» **USING THE INFORMATION**:
a) In the agreement excerpt on the Project Facilities, who must sign the certificate the Company delivers to the Trustee when it removes a portion of the facilities?
b) Summarize the agreement excerpt on the Project Facilities in two sentences.
c) Carry on the agreement excerpt about the Project Facilities, picking up after its final sentence.

» **EXCERPT TO READ**:
★ ★ ★ ★

The Company shall also have the right to remove any portion of the Project 
Facilities, without substitution therefor; provided, that the Company shall 
deliver to the Trustee a certificate signed by an Engineer describing said 
portion of the Project Facilities and stating that the removal of such 
property or fixtures will not impair the character of the Project Facilities 
as Air Quality Facilities.

	Section 5.4.    Operation of Project Facilities.  The Company will, 
subject to its obligations and rights to maintain, repair or remove portions 
of the Project Facilities, as provided in Sections 5.2 and 5.3 hereof, use its 
best efforts to continue operation of the Project Facilities so long as and to 
the extent that operation thereof is required to comply with laws or 
regulations of governmental entities having jurisdiction thereof or unless the 
Authority shall have approved the discontinuance of such operation (which 
approval shall not be unreasonably withheld).  The Company agrees that it 
will, within the design capacities thereof, use its best efforts to operate 
and maintain the Project Facilities in accordance with all applicable, valid 
and enforceable rules and regulations of governmental entities having 
jurisdiction thereof; provided, that the Company reserves the right to contest 
in good faith any such laws or regulations. 

	Nothing in this Agreement shall prevent or restrict the Company, in its 
sole discretion, at any time, from discontinuing or suspending either 
permanently or temporarily its use of any facility of the Company served by 
the Project Facilities and in the event such discontinuance or suspension 
shall render unnecessary the continued operation of the Project Facilities, 
the Company shall have the right to discontinue the operation of the Project 
Facilities during the period of any such discontinuance or suspension.

★ ★ ★ ★

Items from a dataset:

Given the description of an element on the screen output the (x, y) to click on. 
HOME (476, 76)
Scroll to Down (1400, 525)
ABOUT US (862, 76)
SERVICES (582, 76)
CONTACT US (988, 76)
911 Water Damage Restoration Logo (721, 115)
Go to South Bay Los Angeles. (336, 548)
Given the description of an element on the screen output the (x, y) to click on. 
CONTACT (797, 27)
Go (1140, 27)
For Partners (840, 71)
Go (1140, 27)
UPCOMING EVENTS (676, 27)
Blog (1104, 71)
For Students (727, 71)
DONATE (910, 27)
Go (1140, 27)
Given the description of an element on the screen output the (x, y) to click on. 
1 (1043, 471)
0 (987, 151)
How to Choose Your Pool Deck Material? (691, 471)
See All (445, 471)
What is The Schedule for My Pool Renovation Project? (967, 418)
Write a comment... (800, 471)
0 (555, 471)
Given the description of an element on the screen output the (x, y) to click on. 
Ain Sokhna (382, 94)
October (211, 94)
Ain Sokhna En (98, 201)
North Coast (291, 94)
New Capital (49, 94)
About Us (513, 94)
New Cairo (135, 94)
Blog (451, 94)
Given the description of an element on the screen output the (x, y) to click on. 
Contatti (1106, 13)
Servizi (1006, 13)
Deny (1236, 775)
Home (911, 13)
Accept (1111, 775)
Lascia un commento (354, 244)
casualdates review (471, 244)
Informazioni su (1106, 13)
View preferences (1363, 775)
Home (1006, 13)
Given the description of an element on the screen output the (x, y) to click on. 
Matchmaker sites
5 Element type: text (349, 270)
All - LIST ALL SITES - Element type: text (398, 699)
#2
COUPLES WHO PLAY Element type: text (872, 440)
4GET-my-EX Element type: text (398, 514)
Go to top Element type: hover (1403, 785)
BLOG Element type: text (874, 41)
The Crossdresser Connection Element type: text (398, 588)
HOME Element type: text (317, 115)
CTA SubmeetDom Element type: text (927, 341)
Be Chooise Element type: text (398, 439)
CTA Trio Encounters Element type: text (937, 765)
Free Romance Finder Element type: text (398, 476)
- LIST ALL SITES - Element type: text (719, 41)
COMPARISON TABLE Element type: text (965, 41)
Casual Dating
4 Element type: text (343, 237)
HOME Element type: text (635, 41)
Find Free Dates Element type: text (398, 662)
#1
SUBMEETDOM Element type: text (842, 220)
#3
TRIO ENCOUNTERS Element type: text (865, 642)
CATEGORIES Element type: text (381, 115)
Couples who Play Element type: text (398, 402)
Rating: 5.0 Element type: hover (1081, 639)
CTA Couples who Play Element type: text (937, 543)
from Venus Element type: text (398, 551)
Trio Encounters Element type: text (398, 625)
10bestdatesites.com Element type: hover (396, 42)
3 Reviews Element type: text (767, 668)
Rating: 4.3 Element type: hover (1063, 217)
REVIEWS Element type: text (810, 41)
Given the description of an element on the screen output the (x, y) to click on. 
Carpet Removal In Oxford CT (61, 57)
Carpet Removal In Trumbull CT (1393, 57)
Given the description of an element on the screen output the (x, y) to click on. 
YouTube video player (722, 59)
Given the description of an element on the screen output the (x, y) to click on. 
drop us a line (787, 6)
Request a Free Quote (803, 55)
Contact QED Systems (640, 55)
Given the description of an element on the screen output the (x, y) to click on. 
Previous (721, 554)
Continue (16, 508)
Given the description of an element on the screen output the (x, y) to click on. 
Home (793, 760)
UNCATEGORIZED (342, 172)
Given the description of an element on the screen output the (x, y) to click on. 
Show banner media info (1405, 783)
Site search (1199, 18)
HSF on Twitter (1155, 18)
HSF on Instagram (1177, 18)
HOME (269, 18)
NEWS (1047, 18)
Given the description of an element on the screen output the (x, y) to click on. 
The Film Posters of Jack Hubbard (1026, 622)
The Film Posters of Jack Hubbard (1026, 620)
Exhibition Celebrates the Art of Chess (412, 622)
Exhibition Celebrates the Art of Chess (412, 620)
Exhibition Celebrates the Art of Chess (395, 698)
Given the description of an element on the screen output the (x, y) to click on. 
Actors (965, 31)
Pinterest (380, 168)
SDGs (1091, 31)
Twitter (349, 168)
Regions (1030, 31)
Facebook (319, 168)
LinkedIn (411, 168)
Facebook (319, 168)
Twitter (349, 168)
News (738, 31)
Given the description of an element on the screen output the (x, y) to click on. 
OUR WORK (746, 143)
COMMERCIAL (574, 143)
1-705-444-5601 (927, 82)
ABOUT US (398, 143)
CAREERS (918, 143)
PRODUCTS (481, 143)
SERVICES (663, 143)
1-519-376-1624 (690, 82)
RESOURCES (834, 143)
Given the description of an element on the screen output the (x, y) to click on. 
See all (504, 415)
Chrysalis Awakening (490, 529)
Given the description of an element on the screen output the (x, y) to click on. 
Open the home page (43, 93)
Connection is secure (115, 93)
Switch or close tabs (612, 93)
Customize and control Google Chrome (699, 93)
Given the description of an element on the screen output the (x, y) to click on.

★ ★ ★ ★

» **LIST OF ANSWERS**:
a) An Engineer.

b) The Company may remove portions of the Project Facilities without replacing them if it gives the Trustee an Engineer's certificate stating that the removal will not impair their character as Air Quality Facilities. It must use its best efforts to operate and maintain the facilities as governmental rules require unless the Authority approves discontinuance, but it may contest those rules in good faith and may stop operating the facilities while it suspends or discontinues use of a facility they serve.

c)
	Section 5.5.    Insurance.  The Company shall cause the Project Facilities 
to be kept insured against fire or other casualty to the extent that property 
of similar character is usually so insured by companies similarly situated and 
operating like properties, to a reasonable amount by reputable insurance 
companies or, in lieu of or supplementing such insurance in whole or in part, 
adopt some other method or plan of protection against loss by fire or other 
casualty at least equal in protection to the method or plan of protection 
against loss by fire or other casualty of companies similarly situated and 
operating properties subject to similar or greater fire or other hazards or on 
which properties an equal or higher primary fire or other casualty insurance 
rate has been set by reputable insurance companies.

	Section 5.6.    Workers' Compensation Coverage.  Throughout the term of 
this Agreement, the Company shall comply, or cause compliance, with applicable 
workers' compensation laws of the State.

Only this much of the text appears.